Signals an authentic personal opinion

"The way I see it..."

Opens a personal position naturally

"At the end of the day..."

Signals your conclusion

"To be fair..."

Acknowledges the opposing view generously

Rule 3: Show Your Personality

Flat — no personality, no connection with the examiner

"I think the environment is important. People should try to help. Governments should also do something."

Engaging — the examiner actually remembers this candidate

"Honestly, I have complicated feelings about this. I know I should care more about my carbon footprint, and I do try — but then I think about one cargo ship emitting as much as fifty million cars and I wonder what difference my reusable bag actually makes."

The golden formula: Eight eco vocabulary terms + two idioms used once each naturally + signposting language + a personal position with acknowledged nuance = an FCE environment answer that sounds like a real person who actually thinks.

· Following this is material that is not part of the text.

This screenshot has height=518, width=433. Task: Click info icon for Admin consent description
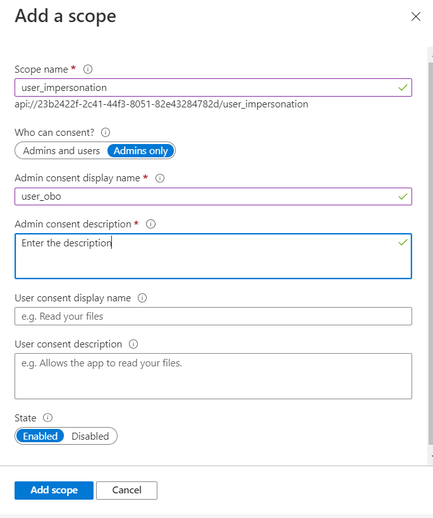(x=150, y=224)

Continue Your B2 First Speaking Preparation

This guide pairs with the complete Cambridge B2 First speaking series:

Frequently Asked Questions

What environment vocabulary should I know for FCE Speaking? +
Focus on eight key terms as a cluster: carbon footprint, renewable energy, greenhouse gas emissions, sustainable development, biodegradable, deforestation, fossil fuels, and environmental impact. They appear together naturally in any environment discussion — learn them together, recall them together. Use them with strong verbs: 'reduce your carbon footprint', 'transition to renewable energy', 'cut greenhouse gas emissions'.
How do I discuss the environment in FCE Speaking Part 4? +
Use the PREP structure: Position (individual or government is more responsible), Reason (why), Example (a specific action or policy), Point restated. Acknowledge complexity — 'it's not either-or, both have a role' scores higher than a one-sided view. Key phrases: 'individual actions are only meaningful at scale', 'government policy creates the framework for change', 'without systemic change, individual effort is a drop in the ocean'.
Is 'carbon footprint' good vocabulary for FCE Speaking? +
Yes — 'carbon footprint' is exactly the kind of topic-specific vocabulary that signals lexical range to the examiner. It's widely understood, sounds natural, and works in both Part 2 (photo comparisons about green transport or energy) and Part 4 (personal vs government responsibility). Combine it with 'reduce', 'offset', or 'measure' for natural usage: 'reduce my carbon footprint', 'offset our emissions'.
What idioms can I use for environmental topics in FCE Speaking? +
Four idioms work best for environment: 'a drop in the ocean' (too small to make a difference — great for individual action discussions), 'a ticking time bomb' (a crisis about to explode — perfect for climate urgency), 'the tip of the iceberg' (only a small part of a bigger problem), 'turn a blind eye' (ignore something deliberately). Use one per answer — not all four.
How do I sound natural discussing sustainability in B2 First speaking? +
Three habits: use contractions ('it's', 'we're', 'they've'); add hedging to show nuance ('to be fair', 'having said that', 'I suppose'); and acknowledge different perspectives ('some people argue that', 'on the other hand'). Avoid sounding like you're reciting an essay — speak in conversational chunks, not formal paragraphs. The examiner wants to see you think, not remember.